Roberto Paulino não é apenas um filiado do MDB, é, para muitos, um capítulo vivo da história do partido na Paraíba. E foi justamente por isso que a declaração dada nesta sexta-feira (9), em entrevista à Rádio CBN João Pessoa, caiu como pedra no lago: o ex-governador confirmou que permanece no MDB, mas declarou apoio à pré-candidatura de Lucas Ribeiro ao Governo do Estado.
O gesto tem duas leituras e as duas pesam.
A primeira é de identidade: Paulino deixa claro que não pretende romper com uma legenda à qual está ligado há décadas e onde construiu a própria trajetória.
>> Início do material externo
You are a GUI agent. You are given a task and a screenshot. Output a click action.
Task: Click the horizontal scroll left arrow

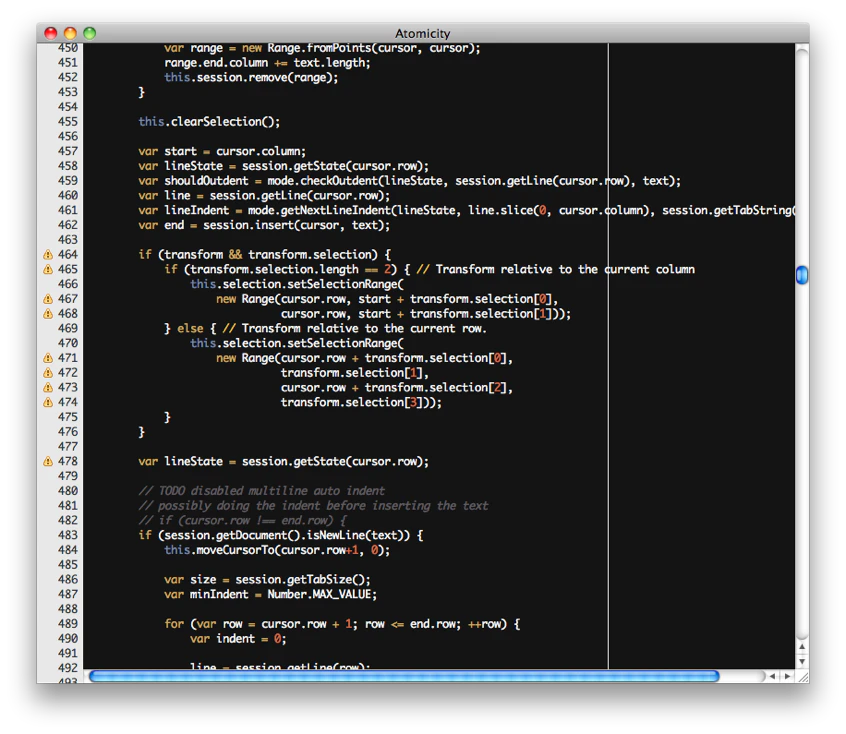(x=772, y=676)
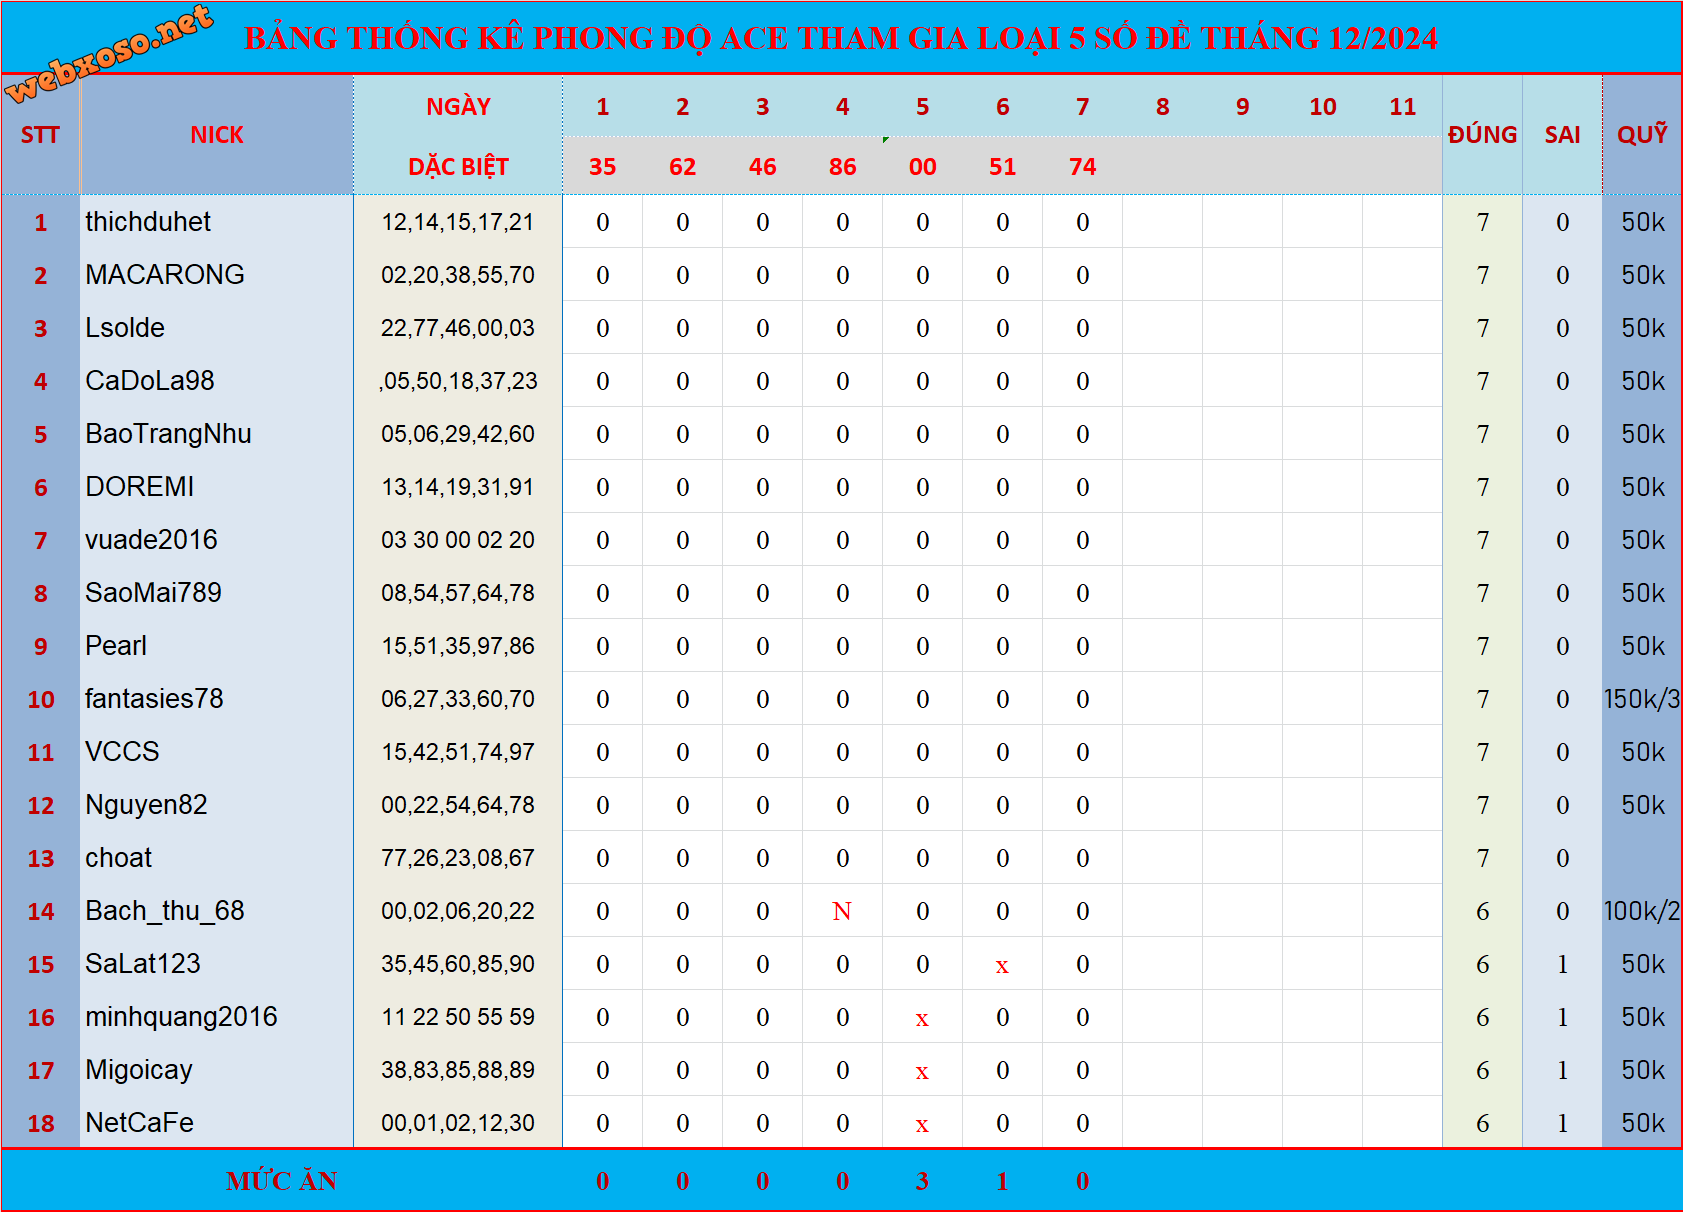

A segunda é de estratégia: ao anunciar apoio a Lucas, ele sinaliza alinhamento com o grupo que hoje comanda o Executivo estadual, reposicionando o debate interno no MDB em pleno aquecimento do tabuleiro de 2026.
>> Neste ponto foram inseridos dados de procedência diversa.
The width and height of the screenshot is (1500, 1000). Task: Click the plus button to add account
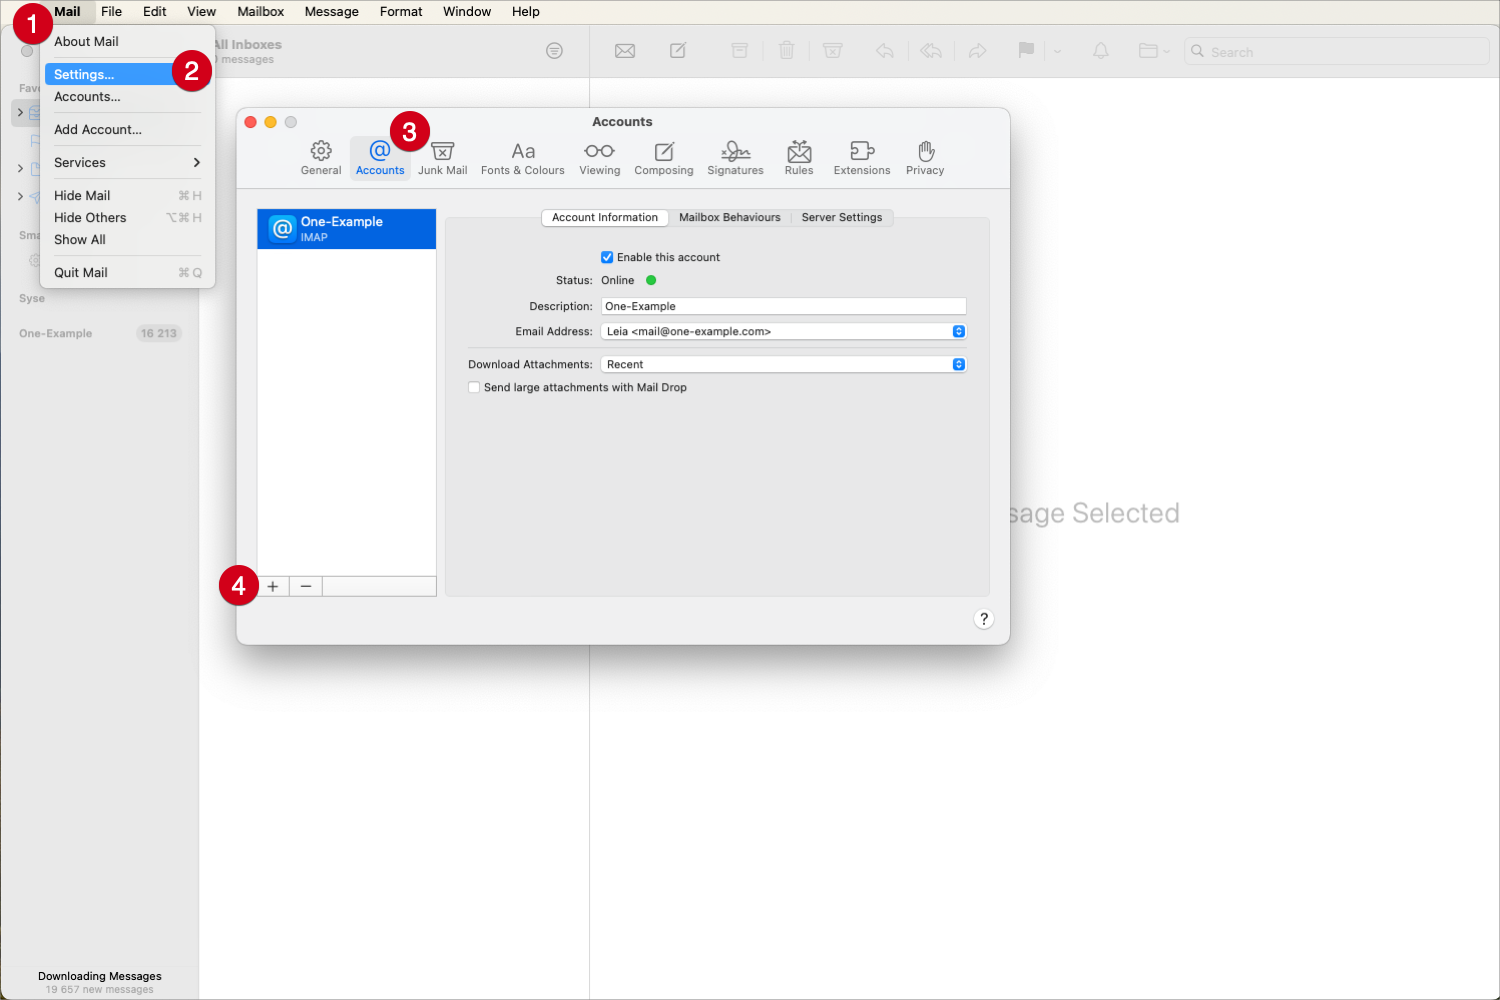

O incômodo com Cícero e a decisão de “ficar sem seguir”
O pano de fundo é conhecido nos bastidores: nos meses recentes, Paulino demonstrou desconforto com a chegada do prefeito de João Pessoa, Cícero Lucena, ao MDB — filiação costurada com o aval do senador Veneziano Vital do Rêgo, presidente estadual do partido.
Cícero desembarcou no MDB após o rompimento com o grupo do governador João Azevêdo, e a entrada do prefeito mexeu com o eixo interno da legenda, especialmente em redutos tradicionais, como Guarabira, onde Paulino tem base sólida e capital político histórico.
Agora, Roberto faz a escolha mais “cirúrgica” que existe na política: não sai do partido, mas não compra a candidatura que está dentro dele. Na prática, ele tenta preservar o que construiu e, ao mesmo tempo, marcar posição no jogo majoritário.
Guarabira, os Paulino e o peso regional
Quando Roberto Paulino fala, Guarabira ouve. Ex-governador, ex-deputado, liderança consolidada na Rainha do Brejo, ele representa um grupo com musculatura e memória eleitoral. E o sobrenome Paulino segue no radar: seu filho, Raniery Paulino, já foi deputado estadual por vários mandatos e hoje é suplente de deputado federal, mantendo o grupo ativo e com presença na região.
O que esse movimento significa para 2026
Roberto Paulino escolheu o caminho menos barulhento e mais eficiente: não criou ruptura, mas criou fato. E, na política paraibana, quando um emedebista raiz diz “eu fico”, mas aponta “meu candidato é outro”, a mensagem vem carregada de entrelinhas.